De leur côté, les associations de sinistrés, qui se sont constituées au lendemain du passage de la tempête dévastatrice, s’organisent peu à peu. "On va rester coûte que coûte", martèle Michel Lebozec, le (très) déterminé président de l’Association de sauvegarde du village des Boucholeurs, un hameau à cheval sur les communes charentaises d’Yves et de Châtelaillon-Plage. "Nous demandons le retrait pur et simple de la cartographie de zonage.
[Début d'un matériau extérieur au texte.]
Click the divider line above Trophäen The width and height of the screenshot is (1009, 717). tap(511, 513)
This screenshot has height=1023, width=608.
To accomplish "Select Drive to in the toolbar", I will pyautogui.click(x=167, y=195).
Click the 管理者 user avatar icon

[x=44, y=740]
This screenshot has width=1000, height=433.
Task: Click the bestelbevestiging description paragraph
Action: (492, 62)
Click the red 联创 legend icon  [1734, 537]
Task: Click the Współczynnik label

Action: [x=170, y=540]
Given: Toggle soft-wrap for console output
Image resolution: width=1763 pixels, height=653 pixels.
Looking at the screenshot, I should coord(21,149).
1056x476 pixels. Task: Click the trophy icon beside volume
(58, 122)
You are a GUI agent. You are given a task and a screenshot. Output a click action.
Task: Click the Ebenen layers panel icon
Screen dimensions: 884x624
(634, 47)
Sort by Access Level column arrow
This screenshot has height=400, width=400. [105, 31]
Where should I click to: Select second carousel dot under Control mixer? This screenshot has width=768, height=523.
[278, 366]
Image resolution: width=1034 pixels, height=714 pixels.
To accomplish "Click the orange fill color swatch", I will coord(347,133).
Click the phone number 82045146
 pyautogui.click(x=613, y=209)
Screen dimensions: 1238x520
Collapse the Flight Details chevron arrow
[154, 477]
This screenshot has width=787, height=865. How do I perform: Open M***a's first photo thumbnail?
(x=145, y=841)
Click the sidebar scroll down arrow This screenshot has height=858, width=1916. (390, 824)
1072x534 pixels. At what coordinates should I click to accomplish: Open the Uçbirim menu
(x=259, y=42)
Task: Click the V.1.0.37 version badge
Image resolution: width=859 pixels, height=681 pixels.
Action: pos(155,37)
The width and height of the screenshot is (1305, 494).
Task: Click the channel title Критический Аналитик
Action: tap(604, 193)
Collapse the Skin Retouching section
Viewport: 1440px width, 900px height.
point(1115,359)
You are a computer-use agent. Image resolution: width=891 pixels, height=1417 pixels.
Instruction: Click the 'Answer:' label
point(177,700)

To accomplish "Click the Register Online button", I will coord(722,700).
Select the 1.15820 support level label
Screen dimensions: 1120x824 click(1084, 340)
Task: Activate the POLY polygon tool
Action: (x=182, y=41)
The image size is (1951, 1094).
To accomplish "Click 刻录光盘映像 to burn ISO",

Nous voulons des digues", poursuit-il.

Les associations n’hésiteront pas à contester les "zones noires" devant les tribunaux si l’État ne revient pas sur sa cartographie. "Mais si on peut éviter d’aller en justice, ce serait bien… Surtout quand on sait qu’il suffirait simplement de faire un travail intelligent pour éviter ça", soupire Thierry Demaegdt, à la tête de l’association Reconstruire Charron, énumérant les "erreurs inacceptables faites par les technocrates des services de l’État".

Reconstruire Charron, l’Association de sauvegarde du village des Boucholeurs, et deux autres associations travaillent main dans la main pour avoir gain de cause.

Toutes les quatre se réunissent mardi soir pour préparer la journée de mercredi : elles ont rendez-vous avec Ségolène Royal, présidente de la région Poitou-Charentes. "J’espère qu’elle ne fera pas une récupération politique de notre combat, lâche Thierry Demaegdt. Ce n’est pas une question politique mais humaine."